Tool: Optimizing for Uncertainty

(also referred to as Optimizing for variability)

Organizational environment, technology, customer and market behavior have very limited degree of predictability. That implies that optimizing the enterprise behavior for predefined outcomes is an unproductive approach to advancing business capabilities. A different approach is needed that would allow the organization to capitalize on change rather than continue to pretend that the change will not take place. Such an approach has to inherently create an ability to comprehend new facts and quickly respond.

What exactly does optimizing for uncertainty entail? Here are the key requirements:

  1. Experimentation
  2. Ability to receive and process signals from the market, specific customers and internal stakeholders, including teams (see Feedback Loop Markers thinking tool; also see Semiconductor Organization anti-pattern for comparison)
  3. Organizational design, business process structure and software architectures that support a combination of:
    • Set-based design: pursuing multiple options at the same time until we know better
    • Simplicity of implementation: aiming at the simplest possible realization to facilitate adaptation in the future and avoid bloated structures that lead to resistance to change
    • Separation of static and dynamic behavior


Optimizing for uncertainty affects different aspects required for the business to be able to adjust behavior to respond to change in the environment, including the structure of the organization, collaboration patterns, process, infrastructure, system under development.
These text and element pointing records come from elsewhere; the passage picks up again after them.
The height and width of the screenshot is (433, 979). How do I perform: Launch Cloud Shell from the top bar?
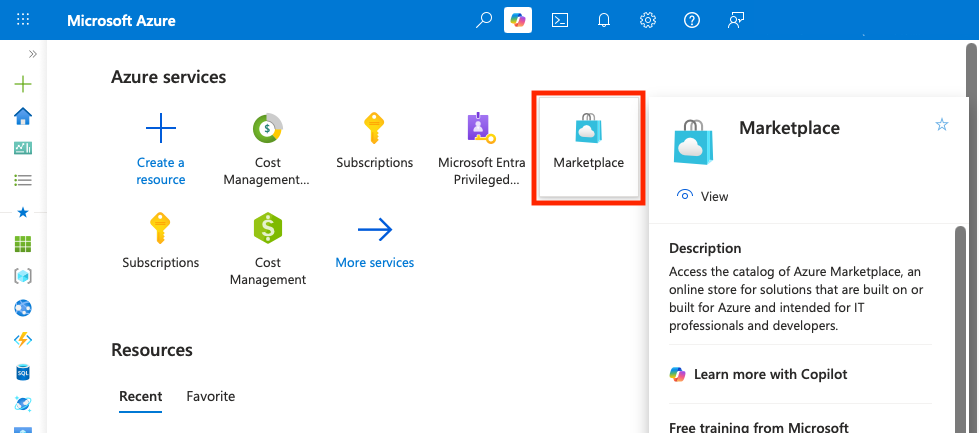(560, 20)
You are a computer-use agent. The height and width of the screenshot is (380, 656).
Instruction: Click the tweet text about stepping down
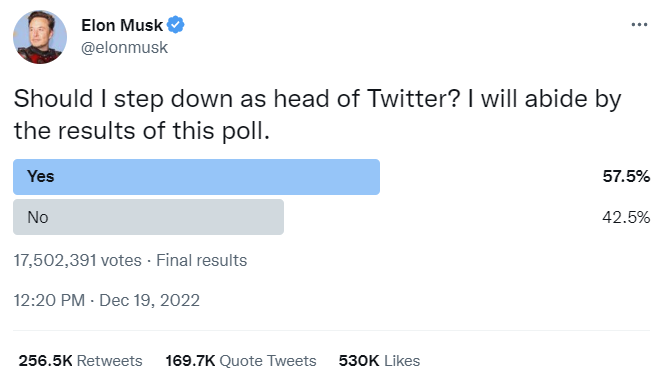pos(317,115)
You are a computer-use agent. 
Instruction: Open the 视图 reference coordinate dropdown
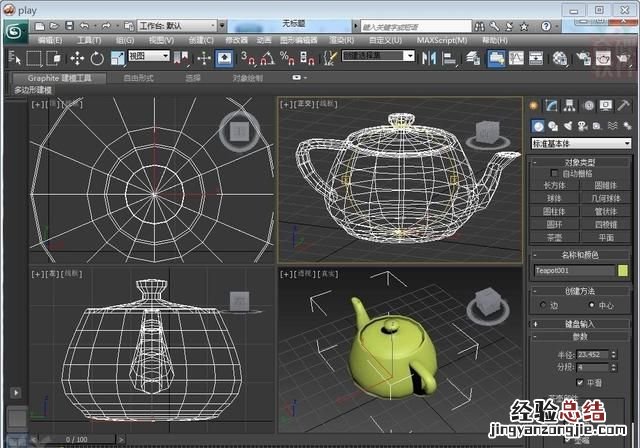click(x=150, y=58)
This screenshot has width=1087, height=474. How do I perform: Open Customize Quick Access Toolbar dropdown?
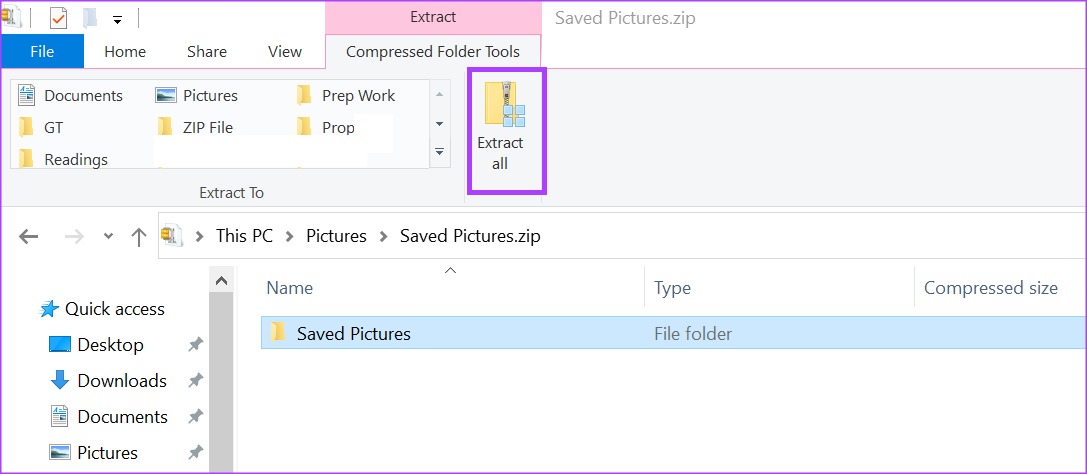point(117,20)
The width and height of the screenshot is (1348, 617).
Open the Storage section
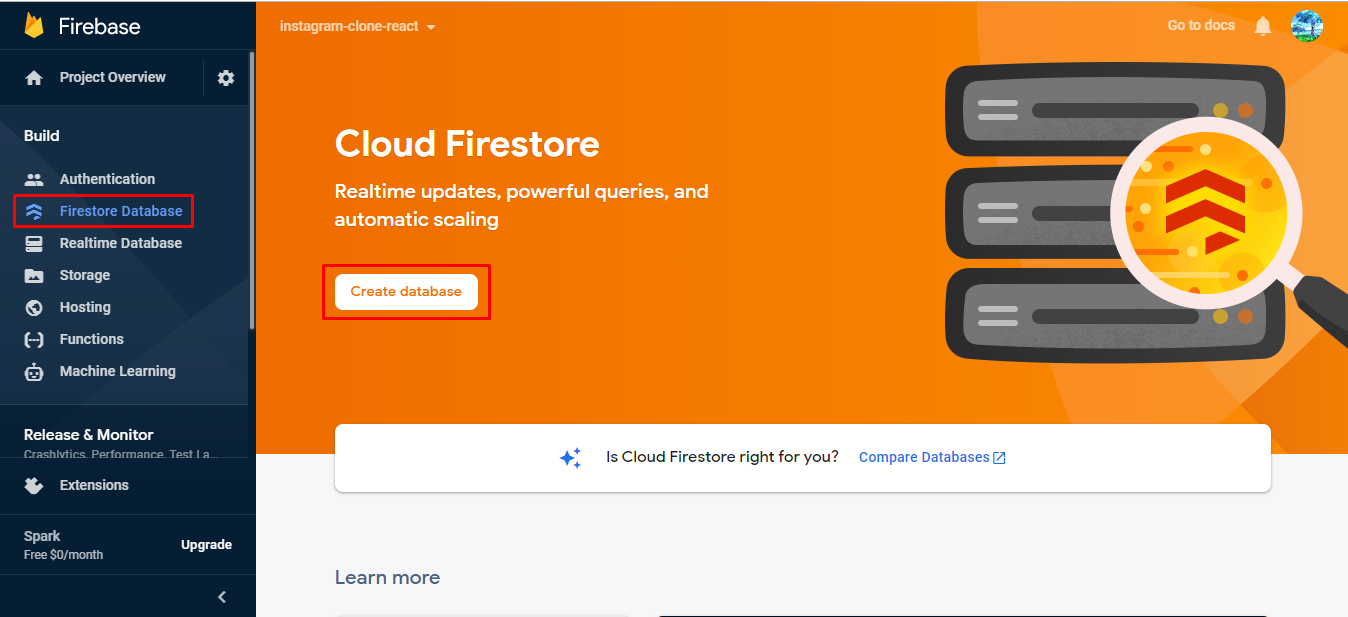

The following example illustrate the bullets above applied to various aspects of enterprise operations.

Example 1. Set-based design applied to a process. 

Using two different Lean branching policies (ex: mainline development and short-lived team branches) in different parts of the organization to determine which one works better in the context of the organization.

Example 2. Simplicity of implementation applied to the team structure.

Loose team boundaries allow for smooth swarming around a problem in the environment where business demand is rather volatile.

Example 3. Separation of static and dynamic behavior to a system architecture.

Keeping domain objects pretty basic and thin, while extracting the logic usually subjected to change, into separate “roles” and “scenarios” that can be modified without affecting the more static layers of the solution.